For most of this year, crude ton-miles tracked within the bottom half of the five-year range, but since June, growth has accelerated. In September, ton-miles rose above the five-year average, with the jump coming primarily from the surge in VLCC flows from July onwards. VLCCs account for around 70% of all crude ton-miles, so have an outsized impact on overall demand. For Suezmaxes, it has been a fairly ordinary year, with ton-miles toward the bottom of the five-year average, while Aframaxes have been trending above it since June.
VLCC ton-miles began the year only slightly above 2021 levels, the weakest of the prior five years. Demand had been plagued by weak import demand from Asia since the end of 2020 and unlike Aframaxes and Suezmaxes, saw no immediate uplift following Russia’s invasion of Ukraine. As Russian barrels were increasingly shunned by European buyers, long-haul exports increased on Aframaxes and Suezmaxes to India and China. No Russian port can accommodate a VLCC, so volumes shipped from Russia on the 2 Mbbl carriers were comparatively limited. VLCC demand began to rise in the second half of the year as Middle East exports picked up amid greater demand from China. But one of the main drivers was flows from the Atlantic into Asia, US and Brazil in particular.
VLCC ton-miles could exceed the October high in November or December as US exports hit new record highs. But, moving into next year growth will likely slow. Exports may slow from OPEC+ countries in-line with the production cuts and new refinery capacity coming online.
Total Suezmax crude ton-miles have been fairly unimpressive this year, trending well within the five-year average.

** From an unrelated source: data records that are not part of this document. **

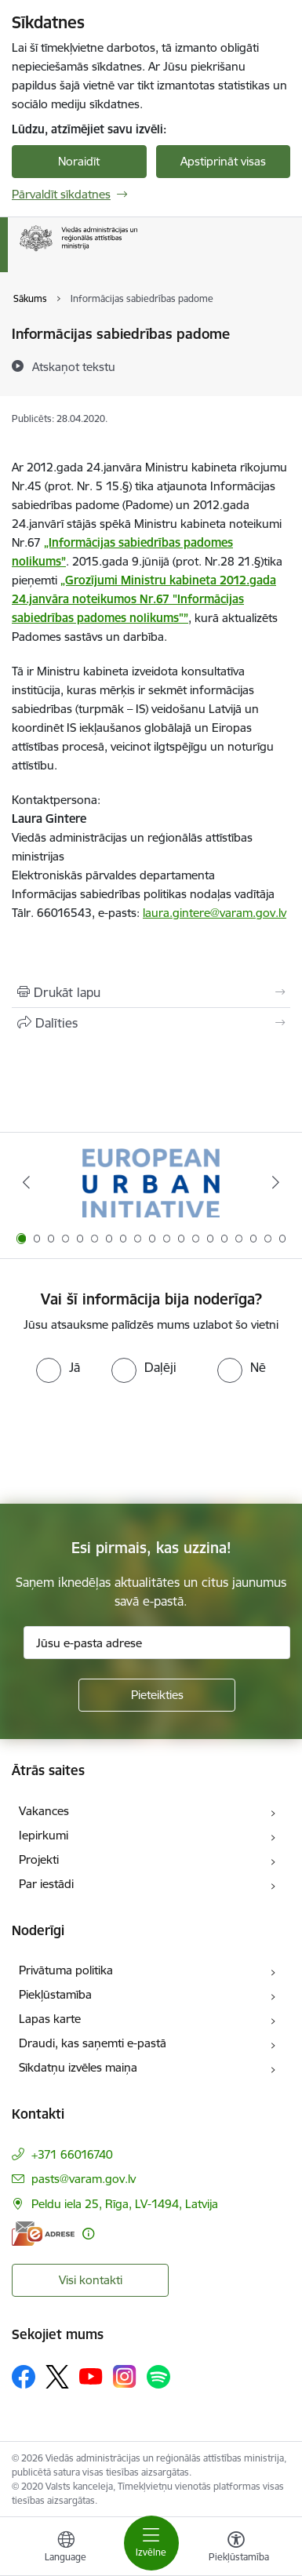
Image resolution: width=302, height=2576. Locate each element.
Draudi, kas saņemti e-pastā (92, 2043)
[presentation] (131, 1441)
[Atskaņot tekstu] (73, 366)
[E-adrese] (43, 2234)
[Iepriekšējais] (26, 1182)
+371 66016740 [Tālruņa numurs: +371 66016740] (72, 2154)
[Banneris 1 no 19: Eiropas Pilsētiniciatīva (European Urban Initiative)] (151, 1182)
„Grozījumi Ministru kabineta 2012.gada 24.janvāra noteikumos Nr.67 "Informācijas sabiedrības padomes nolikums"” (144, 599)
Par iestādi (46, 1883)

But looking deeper, there have been significant shifts as a result of changes in trade flows. In 3Q22 the highest ton-mile route was Russia – India, at 32 Bn TM, this was up 16 places from 3Q21 due to y/y growth of 27Bn TM. This route alone accounted for 7% of all Suezmax crude ton-miles in 3Q. Perhaps more significantly, third on the list in 3Q was US - UK at 12.7 B TM, up 66 places and 10 Bn TM. Other big gains came from Iraqi exports to Spain and the US and Russia to Italy. With the exception of the latter, which was due to Russian-owned refineries in Italy maxing out Urals throughput and will come to an end after the EU import ban, we expect further increases in ton-miles on all these routes.

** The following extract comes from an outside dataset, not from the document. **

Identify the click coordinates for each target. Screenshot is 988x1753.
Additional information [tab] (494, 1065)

On the other side, there were big declines on some of the long-established Suezmax routes. US – China dropped 99% (-10.4 Bn TM) as a result of weak demand in China and the wide Brent-Dubai spread which has made it only really viable to export from the Atlantic to Asia on VLCCs. Russia – US was also understandably lower following the import ban.
Next year, Suezmaxes could benefit further from these changes in flows. There will be greater demand in Europe for US, WAF, South American and Middle Eastern grades, while more Russian crude will likely be shipped on Suezmaxes to India, China and other off-takers in Asia.
For Aframaxes, Q322 was the highest quarter on record as a result of the increase in flows on long-haul voyages from Russia and the main growth route was Russia – India. Ton-miles hit 52.3 Bn in 3Q22, 16% of all Aframax ton-miles. For context, that is the equivalent of the top four routes from 3Q21 combined. Other risers were Russia - Turkey, which could import more Russian barrels after the EU ban next month.
Largely due to flows from Russia to India, crude ton-miles on Aframaxes could set a record high this year. In September, levels rose above the running total from 2020, the previous highest year.
Compared with Suezmaxes, there were fewer other large changes and the segment could lose out to larger vessel sizes after the EU ban, as most of the volume currently imported by EU nations is carried on Aframaxes and will likely be shipped to Asia post 5 December.